Bureau 'directors' square off; Trump pick, consumer agency insider duel in emails

Mick Mulvaney speaks during a news conference after his first day as acting director of the Consumer Financial Protection Bureau on Monday in Washington.
Mick Mulvaney speaks during a news conference after his first day as acting director of the Consumer Financial Protection Bureau on Monday in Washington.

WASHINGTON -- As a Republican congressman, Mick Mulvaney called the Consumer Financial Protection Bureau a "joke" and said he wished it didn't exist. On Monday, Mulvaney walked into the agency's District of Columbia offices with doughnuts and a new title: boss.

Mulvaney's arrival represented a new escalation of tensions over who ultimately will lead the agency.

Leadership of the agency was thrown into doubt Friday when Richard Cordray stepped down as director and said his chief of staff, Leandra English, would temporarily replace him. A few hours later, President Donald Trump named Mulvaney, the Office of Management and Budget director, to the job.

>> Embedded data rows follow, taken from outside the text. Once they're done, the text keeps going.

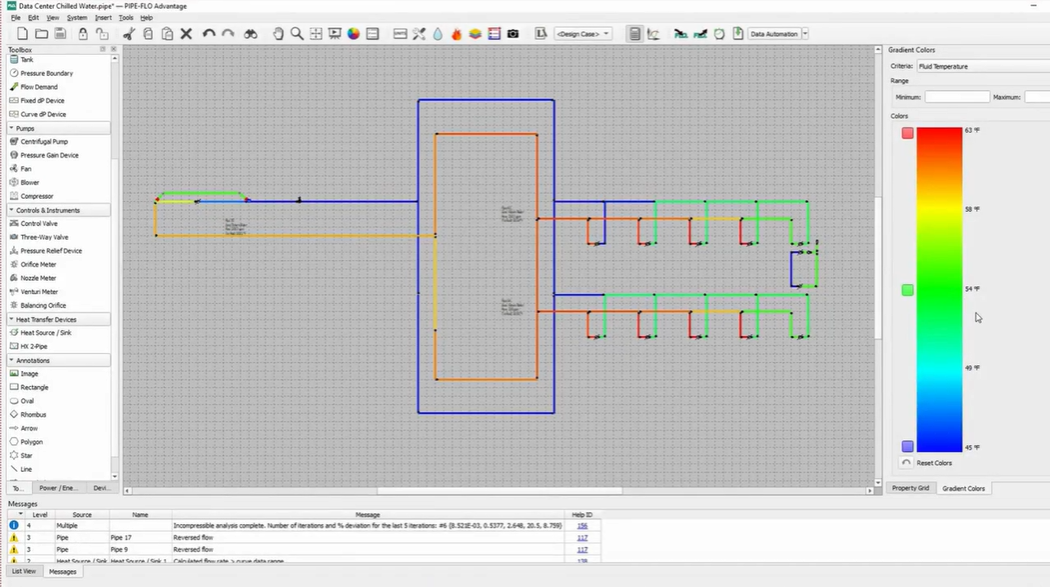Open the color wheel gradient tool
This screenshot has height=587, width=1050.
pyautogui.click(x=353, y=34)
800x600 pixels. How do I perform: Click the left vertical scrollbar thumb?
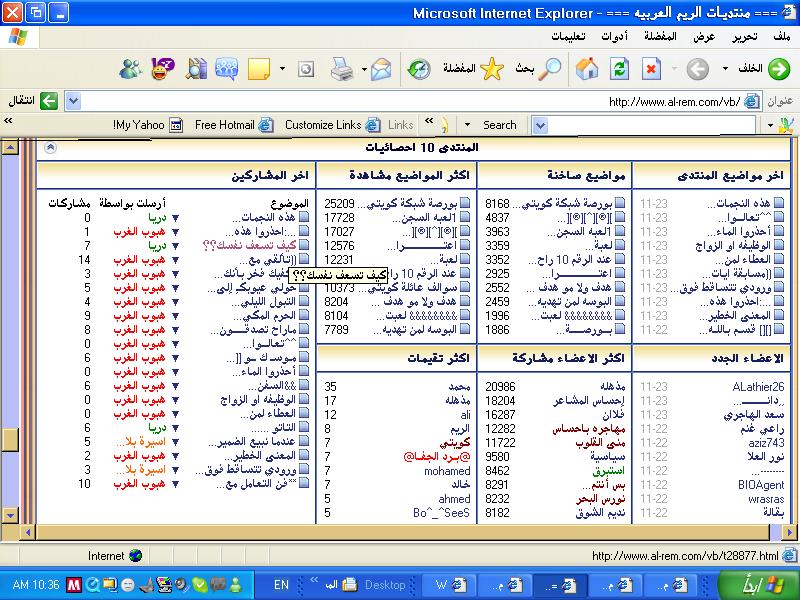click(10, 441)
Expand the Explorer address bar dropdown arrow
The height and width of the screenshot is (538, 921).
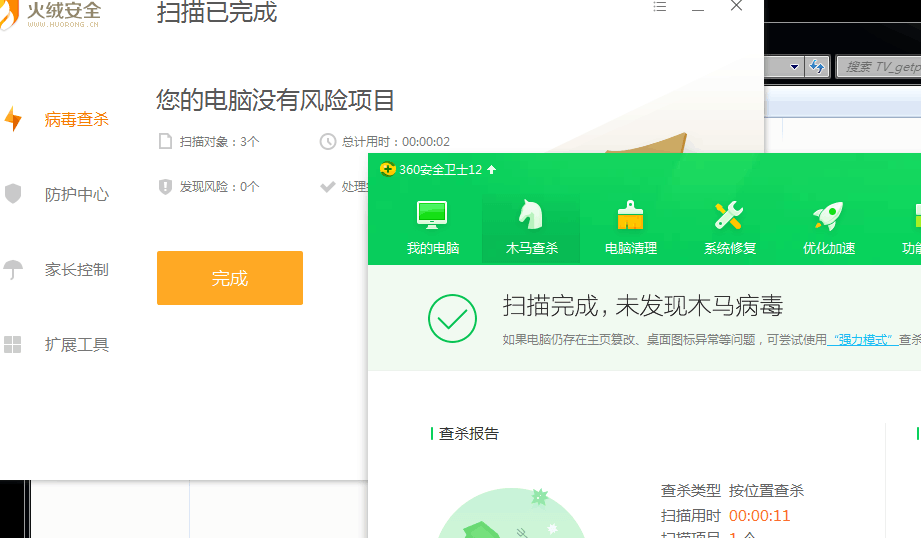(795, 67)
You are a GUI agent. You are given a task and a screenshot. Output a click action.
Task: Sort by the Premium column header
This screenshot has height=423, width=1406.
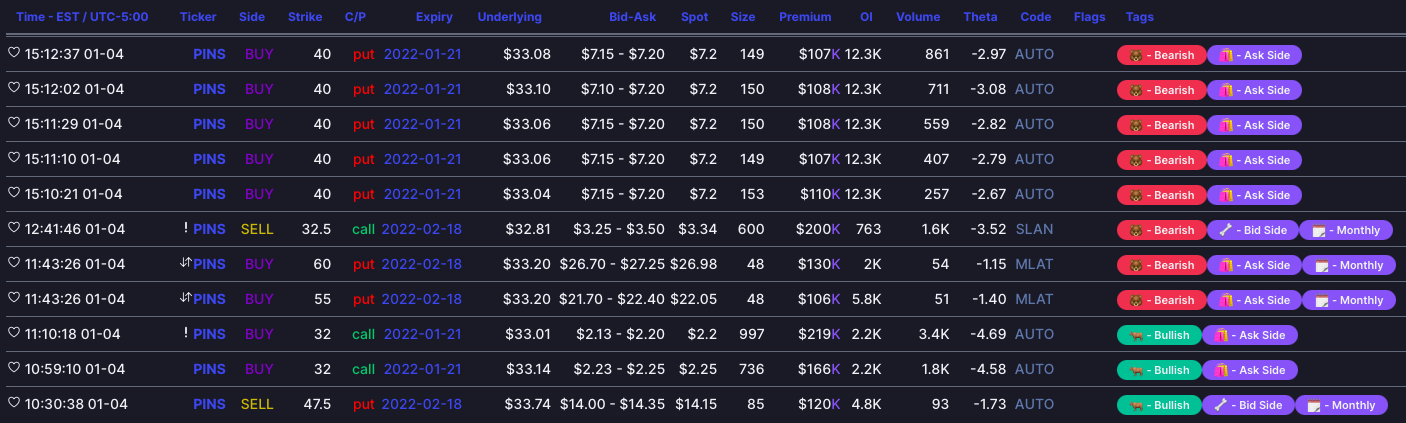pos(805,17)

Both sides are pointing to the fine print in dueling federal statutes to claim authority over the job running one of the most contentious, and powerful, banking industry regulators. English filed suit late Sunday, asking for a temporary restraining order to prevent Trump from appointing Mulvaney as acting director.

Judge Timothy Kelly, a Trump appointee approved recently by the Senate, heard arguments on the case late Monday afternoon but didn't immediately rule.

The government planned to file its response in the case Monday night, and the judge said he would read the filing and "go from there."

Mulvaney, speaking to reporters at the bureau Monday afternoon, announced that he was imposing a 30-day freeze on hiring and new rule-making but said the bureau would continue to function.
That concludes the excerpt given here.